Editors of "Flyway: The Journal of Writing & Environment" have announced that poet Randy Brown is the winner of their 2018 "Untold Stories" contest. The annual competition focuses on amplifying voices from marginalized populations.
This year's competition called for poetry, creative non-fiction, fiction, and hybrid forms produced by past and present military service members and family.
Brown receives a prize of $250 for two new poems, "Better Hooches and Gardens" and "a chaplain's assistant writes haiku."
A former magazine editor and 20-year retired veteran of the Iowa Army National Guard, Brown embedded as civilian media with his former unit in Afghanistan, May-June 2011. He is author of the 2015 poetry collection "Welcome to FOB Haiku: War Poems from Inside the Wire."

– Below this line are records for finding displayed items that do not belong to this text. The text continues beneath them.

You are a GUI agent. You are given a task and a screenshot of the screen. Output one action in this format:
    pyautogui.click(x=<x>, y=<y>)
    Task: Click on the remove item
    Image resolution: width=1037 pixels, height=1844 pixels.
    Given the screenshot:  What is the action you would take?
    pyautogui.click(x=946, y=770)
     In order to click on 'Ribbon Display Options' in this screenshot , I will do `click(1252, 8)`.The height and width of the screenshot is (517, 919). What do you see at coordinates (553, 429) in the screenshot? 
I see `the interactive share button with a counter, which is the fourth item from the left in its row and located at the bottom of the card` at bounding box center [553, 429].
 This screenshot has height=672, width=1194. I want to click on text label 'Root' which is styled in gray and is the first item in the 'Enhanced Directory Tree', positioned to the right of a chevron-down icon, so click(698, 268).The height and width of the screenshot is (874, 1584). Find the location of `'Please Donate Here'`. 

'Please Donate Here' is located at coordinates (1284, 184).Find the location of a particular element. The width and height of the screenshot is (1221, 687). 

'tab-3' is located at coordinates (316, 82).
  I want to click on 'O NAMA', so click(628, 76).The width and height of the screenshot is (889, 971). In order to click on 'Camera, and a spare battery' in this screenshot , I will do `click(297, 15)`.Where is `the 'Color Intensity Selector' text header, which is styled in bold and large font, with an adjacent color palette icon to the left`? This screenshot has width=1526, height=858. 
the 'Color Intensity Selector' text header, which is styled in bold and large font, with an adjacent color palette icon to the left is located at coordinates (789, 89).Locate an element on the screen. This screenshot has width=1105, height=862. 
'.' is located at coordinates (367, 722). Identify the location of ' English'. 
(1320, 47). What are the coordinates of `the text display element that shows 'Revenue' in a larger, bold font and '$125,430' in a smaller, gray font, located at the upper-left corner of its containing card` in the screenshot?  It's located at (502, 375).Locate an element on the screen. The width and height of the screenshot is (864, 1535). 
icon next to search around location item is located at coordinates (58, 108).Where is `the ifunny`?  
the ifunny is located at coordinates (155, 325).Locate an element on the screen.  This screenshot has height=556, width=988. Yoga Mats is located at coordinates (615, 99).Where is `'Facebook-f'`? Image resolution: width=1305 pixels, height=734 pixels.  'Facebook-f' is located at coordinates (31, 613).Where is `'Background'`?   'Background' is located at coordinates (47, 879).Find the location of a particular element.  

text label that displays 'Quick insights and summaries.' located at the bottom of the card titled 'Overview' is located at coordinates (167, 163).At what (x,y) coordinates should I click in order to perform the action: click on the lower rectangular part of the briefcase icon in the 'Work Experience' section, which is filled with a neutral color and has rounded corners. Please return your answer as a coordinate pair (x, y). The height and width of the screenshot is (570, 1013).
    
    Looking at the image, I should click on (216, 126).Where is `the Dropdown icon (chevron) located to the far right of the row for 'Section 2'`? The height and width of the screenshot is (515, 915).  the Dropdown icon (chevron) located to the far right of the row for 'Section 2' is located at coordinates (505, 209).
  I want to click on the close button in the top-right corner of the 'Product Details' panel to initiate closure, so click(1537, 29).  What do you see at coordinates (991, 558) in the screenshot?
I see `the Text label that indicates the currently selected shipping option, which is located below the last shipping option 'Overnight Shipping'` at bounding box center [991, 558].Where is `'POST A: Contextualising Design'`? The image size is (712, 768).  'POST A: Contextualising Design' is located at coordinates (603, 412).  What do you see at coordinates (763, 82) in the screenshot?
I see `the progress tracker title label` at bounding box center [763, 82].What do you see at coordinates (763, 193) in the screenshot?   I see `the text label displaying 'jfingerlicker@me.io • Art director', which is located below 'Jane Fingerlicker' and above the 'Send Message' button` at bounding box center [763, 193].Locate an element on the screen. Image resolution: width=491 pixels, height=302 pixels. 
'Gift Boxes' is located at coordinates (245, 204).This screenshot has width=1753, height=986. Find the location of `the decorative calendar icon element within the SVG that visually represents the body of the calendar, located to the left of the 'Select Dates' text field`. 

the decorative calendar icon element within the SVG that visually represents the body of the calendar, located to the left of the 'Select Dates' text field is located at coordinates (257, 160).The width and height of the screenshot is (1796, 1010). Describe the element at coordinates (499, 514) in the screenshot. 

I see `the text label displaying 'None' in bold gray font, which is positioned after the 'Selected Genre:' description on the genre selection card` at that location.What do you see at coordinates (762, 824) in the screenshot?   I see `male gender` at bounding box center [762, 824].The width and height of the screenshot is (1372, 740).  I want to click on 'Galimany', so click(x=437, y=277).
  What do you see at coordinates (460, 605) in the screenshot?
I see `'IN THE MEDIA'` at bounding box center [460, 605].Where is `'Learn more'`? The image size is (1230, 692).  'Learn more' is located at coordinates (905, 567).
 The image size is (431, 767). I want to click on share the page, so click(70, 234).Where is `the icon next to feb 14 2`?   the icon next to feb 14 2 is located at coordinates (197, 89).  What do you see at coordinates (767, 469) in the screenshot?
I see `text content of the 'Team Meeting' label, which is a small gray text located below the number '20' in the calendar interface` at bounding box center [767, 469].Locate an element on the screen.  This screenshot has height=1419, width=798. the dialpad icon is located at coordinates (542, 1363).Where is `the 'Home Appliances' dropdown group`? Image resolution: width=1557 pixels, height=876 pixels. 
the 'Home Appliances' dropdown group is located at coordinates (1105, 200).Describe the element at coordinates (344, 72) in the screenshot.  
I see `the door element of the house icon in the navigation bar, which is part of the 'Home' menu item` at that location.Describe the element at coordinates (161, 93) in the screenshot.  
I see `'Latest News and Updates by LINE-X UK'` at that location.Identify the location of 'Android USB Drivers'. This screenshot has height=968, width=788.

Writer and U.S. Navy veteran Travis Klempan received an honorable mention for his short story "No Mere Storm."
You can read Brown's winning poems here, and more of his poetry work here. You can also access the Flyway Journal via Twitter here and Facebook here.
Based at Iowa State University, Ames, Iowa, Flyway's mission is to "explore the many complicated facets of the word 'environment'—whether rural, urban, or suburban; whether built or wild—and all its social and political implications."
"Contests like ['Untold Stories'] and our 'Notes from the Field' contest in December-January help us find new voices that keep our journal filled with interesting and diverse stories, while defraying some of the costs that come with running a non-profit literary journal," the editors write in their announcement e-mail. "[…] The editorial staff was overwhelmed with the breadth and quality of this year's submissions and enjoyed reading contributions from each author."
This year, the final judge for the "Untold Stories" effort was poet, memoirist, and anthologist Brian Turner, author of Here, Bullet; Phantom Noise; and My Life as a Foreign Country. The director of the low-residency MFA program at Sierra Nevada College, Turner also recently released an album of ambient music and poetry as part of the Interplanetary Acoustic Team.